Collected data:
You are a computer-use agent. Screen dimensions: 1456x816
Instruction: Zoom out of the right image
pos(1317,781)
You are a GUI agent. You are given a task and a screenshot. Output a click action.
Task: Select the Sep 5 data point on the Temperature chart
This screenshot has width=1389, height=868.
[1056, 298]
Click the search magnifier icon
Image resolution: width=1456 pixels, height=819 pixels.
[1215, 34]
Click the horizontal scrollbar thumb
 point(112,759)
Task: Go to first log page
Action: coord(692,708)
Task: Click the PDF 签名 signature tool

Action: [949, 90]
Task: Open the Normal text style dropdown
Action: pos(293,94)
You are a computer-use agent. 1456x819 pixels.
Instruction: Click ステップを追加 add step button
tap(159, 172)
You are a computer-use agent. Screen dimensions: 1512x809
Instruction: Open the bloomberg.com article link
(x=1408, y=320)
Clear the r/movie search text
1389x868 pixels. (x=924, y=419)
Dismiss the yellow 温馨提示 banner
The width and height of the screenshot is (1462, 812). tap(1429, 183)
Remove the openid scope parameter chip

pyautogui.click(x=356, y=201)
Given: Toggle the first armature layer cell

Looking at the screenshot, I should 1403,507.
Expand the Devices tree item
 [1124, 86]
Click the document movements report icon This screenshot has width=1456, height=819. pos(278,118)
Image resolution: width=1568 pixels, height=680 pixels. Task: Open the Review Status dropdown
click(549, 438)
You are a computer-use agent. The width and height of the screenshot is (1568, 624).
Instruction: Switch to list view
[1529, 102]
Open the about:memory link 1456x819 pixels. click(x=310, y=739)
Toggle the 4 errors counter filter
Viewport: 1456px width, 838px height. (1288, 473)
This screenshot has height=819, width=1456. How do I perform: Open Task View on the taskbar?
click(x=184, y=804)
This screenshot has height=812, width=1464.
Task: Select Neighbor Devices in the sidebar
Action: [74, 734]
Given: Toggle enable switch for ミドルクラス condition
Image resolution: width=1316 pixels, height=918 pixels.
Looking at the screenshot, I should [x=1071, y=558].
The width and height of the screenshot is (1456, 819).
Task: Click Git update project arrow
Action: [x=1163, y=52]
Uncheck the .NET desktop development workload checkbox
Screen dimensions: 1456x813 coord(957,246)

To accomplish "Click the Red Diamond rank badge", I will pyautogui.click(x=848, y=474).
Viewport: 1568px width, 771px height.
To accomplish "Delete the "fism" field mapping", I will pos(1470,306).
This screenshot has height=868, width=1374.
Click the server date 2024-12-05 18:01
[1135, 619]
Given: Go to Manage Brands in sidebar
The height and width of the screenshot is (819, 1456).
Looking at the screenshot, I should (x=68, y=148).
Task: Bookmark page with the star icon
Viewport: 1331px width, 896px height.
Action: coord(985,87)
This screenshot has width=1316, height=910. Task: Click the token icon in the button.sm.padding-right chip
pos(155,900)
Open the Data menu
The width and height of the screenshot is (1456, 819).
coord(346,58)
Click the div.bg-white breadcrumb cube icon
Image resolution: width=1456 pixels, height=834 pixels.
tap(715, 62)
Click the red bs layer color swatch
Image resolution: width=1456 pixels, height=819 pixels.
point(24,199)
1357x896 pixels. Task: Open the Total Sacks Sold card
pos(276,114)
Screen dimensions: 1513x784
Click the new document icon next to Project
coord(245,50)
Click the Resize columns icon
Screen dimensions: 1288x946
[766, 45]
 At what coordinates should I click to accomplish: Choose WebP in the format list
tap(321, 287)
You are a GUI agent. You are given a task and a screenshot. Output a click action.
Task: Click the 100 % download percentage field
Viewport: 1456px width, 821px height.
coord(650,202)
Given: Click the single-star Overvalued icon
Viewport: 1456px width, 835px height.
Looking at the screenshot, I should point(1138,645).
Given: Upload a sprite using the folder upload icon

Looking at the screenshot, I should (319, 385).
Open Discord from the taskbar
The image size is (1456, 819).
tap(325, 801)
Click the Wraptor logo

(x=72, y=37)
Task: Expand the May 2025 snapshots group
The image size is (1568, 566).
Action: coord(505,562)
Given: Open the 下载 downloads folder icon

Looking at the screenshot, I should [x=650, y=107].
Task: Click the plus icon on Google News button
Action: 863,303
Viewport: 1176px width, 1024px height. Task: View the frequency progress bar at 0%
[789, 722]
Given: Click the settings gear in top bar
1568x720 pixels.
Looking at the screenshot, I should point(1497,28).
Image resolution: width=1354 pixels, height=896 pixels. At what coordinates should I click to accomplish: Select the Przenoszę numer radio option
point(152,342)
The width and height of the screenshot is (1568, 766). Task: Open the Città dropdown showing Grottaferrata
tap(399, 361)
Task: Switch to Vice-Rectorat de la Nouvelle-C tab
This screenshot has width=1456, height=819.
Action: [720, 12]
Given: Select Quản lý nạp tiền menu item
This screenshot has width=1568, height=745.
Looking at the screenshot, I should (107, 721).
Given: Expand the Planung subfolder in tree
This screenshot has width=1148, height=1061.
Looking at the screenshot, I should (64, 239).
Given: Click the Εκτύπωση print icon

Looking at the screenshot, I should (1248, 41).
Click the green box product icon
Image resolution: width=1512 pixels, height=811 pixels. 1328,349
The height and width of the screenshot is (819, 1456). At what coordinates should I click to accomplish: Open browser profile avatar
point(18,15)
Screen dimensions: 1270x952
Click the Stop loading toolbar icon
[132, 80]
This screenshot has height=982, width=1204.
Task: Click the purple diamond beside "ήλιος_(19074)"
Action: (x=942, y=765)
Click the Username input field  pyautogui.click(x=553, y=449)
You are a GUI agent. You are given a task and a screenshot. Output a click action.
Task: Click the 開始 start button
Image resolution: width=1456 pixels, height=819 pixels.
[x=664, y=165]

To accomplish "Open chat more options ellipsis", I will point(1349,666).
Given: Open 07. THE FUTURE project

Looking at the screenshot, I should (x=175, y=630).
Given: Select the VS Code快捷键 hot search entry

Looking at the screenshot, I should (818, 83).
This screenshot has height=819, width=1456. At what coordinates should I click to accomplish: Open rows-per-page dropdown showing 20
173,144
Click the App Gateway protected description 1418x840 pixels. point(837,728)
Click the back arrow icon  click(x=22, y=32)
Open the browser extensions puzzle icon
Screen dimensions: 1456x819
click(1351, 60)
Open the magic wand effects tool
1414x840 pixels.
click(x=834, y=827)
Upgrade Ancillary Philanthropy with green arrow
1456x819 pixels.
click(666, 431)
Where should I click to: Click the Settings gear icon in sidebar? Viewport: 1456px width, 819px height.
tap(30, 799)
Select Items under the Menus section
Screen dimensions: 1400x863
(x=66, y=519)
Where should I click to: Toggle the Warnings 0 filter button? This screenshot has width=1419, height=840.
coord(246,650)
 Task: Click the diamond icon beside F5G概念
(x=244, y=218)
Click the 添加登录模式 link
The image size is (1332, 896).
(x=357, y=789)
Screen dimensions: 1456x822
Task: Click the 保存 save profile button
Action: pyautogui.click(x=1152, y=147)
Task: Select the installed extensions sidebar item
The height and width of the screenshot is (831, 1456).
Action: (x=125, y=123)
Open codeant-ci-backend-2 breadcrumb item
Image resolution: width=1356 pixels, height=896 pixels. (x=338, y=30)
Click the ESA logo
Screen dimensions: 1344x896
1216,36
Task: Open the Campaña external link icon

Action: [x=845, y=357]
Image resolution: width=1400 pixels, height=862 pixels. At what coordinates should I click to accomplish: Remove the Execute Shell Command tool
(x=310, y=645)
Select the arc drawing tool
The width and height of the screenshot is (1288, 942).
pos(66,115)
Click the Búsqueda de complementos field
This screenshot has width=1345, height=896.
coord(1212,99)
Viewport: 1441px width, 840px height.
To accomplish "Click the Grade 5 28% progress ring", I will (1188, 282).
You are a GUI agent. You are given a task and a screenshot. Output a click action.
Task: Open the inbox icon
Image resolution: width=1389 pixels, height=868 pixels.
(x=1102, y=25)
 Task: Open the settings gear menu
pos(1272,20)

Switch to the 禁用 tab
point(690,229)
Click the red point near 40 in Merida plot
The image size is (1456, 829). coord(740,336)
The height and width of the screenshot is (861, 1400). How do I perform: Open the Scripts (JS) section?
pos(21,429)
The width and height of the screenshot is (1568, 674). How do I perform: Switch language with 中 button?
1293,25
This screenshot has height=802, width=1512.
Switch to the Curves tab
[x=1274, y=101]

#### Instructions for the task:
Scan the entries and show every line in which the word "will" is found.

#### Answer box:
To accomplish "Click the Red Diamond rank badge", I will pyautogui.click(x=848, y=474).
To accomplish "Delete the "fism" field mapping", I will pos(1470,306).
To accomplish "Open chat more options ellipsis", I will point(1349,666).
To accomplish "Click the Grade 5 28% progress ring", I will (1188, 282).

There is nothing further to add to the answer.